Under these circumstances, the motions judge could properly conclude that because the two lawsuits were essentially the same, and because appellant's other contentions were unpersuasive, the instant lawsuit is barred by res judicata.

Appellant's contention that appellee waived the affirmative defense of res judicata because she did not plead it in her answer fails. Her reliance on Flippo Construction v. Mike Park's Diving Corp., supra, 531 A.2d at 267 (generally failure to state claim results in waiver), and Goldkind v. Snider Brothers, Inc., supra, 467 A.2d at 471 (failure to plead defense constitutes a waiver), is misplaced. These cases provide for an exception to the general waiver rule. See Flippo Construction Co. v. Mike Park's Diving Corp., supra, 531 A.2d at 267 (no prejudice where motion for summary judgment put non-movant on notice *715 of the defense and allowed them an opportunity to respond); Goldkind v. Snider Brothers, supra, 467 A.2d at 472 (where "an affirmative defense is raised by motion at the pleading stage, courts will generally ignore the technical requirements" of the rule); Super.Ct.Civ.R. 8(c). The court has read Rule 8(c) in light of Super.Ct.Civ.R. 15(a) and noted the trend toward a flexible interpretation of Rule 8(c), especially in the absence of substantial prejudice. See Whitener v. WMATA, 505 A.2d 457, 458 (D.C.1986). Appellant has failed to claim surprise as would demonstrate that she was prejudiced.[2] Appellee pled res judicata while the case was still at the pleading stage and appellant had ample notice and opportunity to respond to the claim.

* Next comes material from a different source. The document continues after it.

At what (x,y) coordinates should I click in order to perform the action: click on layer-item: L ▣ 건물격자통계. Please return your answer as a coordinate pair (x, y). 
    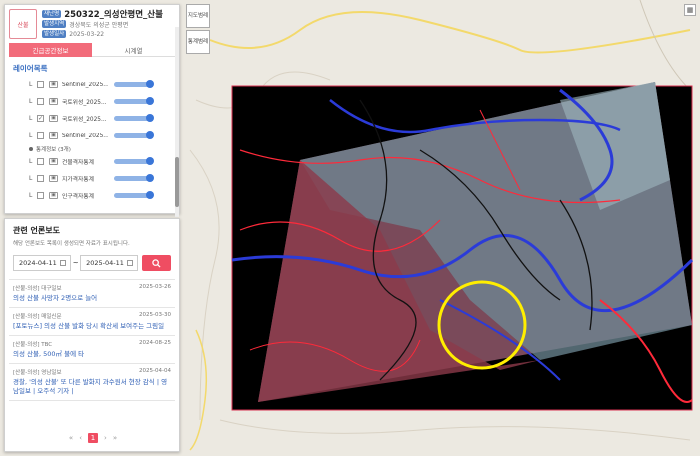
    Looking at the image, I should click on (94, 162).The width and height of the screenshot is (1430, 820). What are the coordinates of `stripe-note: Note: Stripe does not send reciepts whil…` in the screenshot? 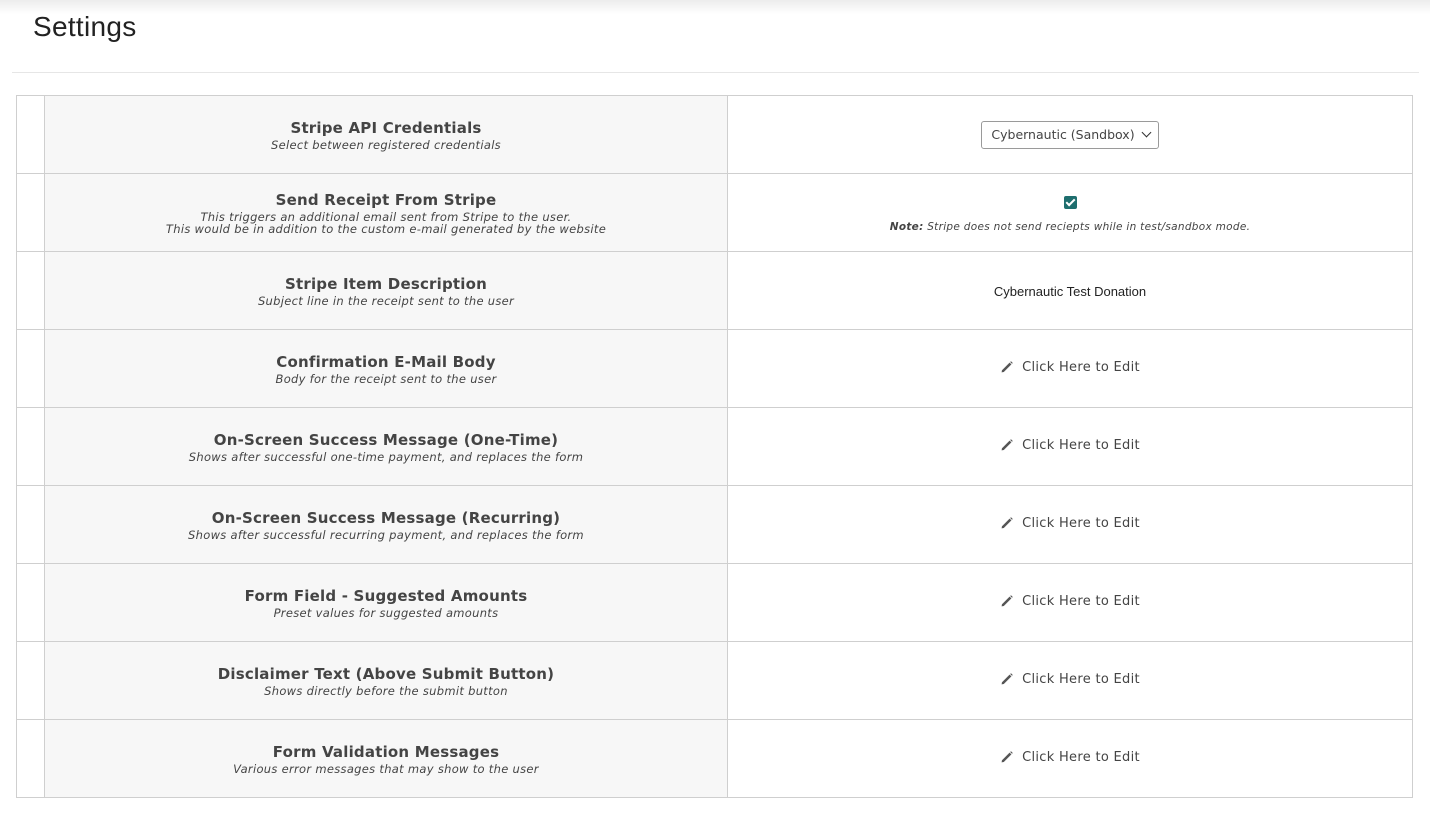 It's located at (1070, 227).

Appellant's other contention, that res judicata does not apply because the amount of damages that she seeks in the instant case is substantially greater than she could have recovered in the Maryland lawsuit as a result of the jurisdictional limit of the Prince Georges County District Court, is also unpersuasive. Res judicata is based on the premises that "the aggrieved party should be given but one opportunity to allege that wrong ... [and] where the facts that give rise to a legal action are fully litigated in one forum, there is no rationale for relitigating those facts elsewhere." Henderson v. Snider Bros., Inc., 409 A.2d 1083, 1086 (D.C.1979). The fact that the jurisdictional amount of the D.C. Superior Court is greater than the jurisdictional amount of the Prince Georges County District Court does not demonstrate that the underlying facts and claims in the instant case have not already been adjudicated in the Maryland case. See also Sartori v. Soc. of American Military Engineers, 499 A.2d 883, 888 & n. 8 (D.C.1985) (trend of modern pleadings is not to allow plaintiff to split cause of action by filing in two jurisdictions) (citing RESTATEMENT (SECOND), JUDGMENTS § 26 at 233-34 (1982 ed.)); Tutt v. Doby, 148 U.S.App.D.C. 171, 175, 459 F.2d 1195, 1199 (1972) (doctrine of estoppel designed to discourage splitting of a cause of action) (citing Tillman v. National City Bank of New York, 118 F.2d 631, 634 (2d Cir.), cert. denied, 314 U.S. 650, 62 S.Ct. 96, 86 L.Ed. 521 (1941)).

Accordingly, we affirm the judgment.

NOTES

[1] The judgment indicated that Maryland Automobile Insurance Fund was dismissed as a party defendant on March 28, 1990.

[2] Appellant contends that she was prejudiced because her lawyer did not know about the Maryland case. This court cannot imagine why it is the defense's responsibility to fill in gaps a plaintiff chooses not to tell her own lawyer. The trial judge was of the same opinion.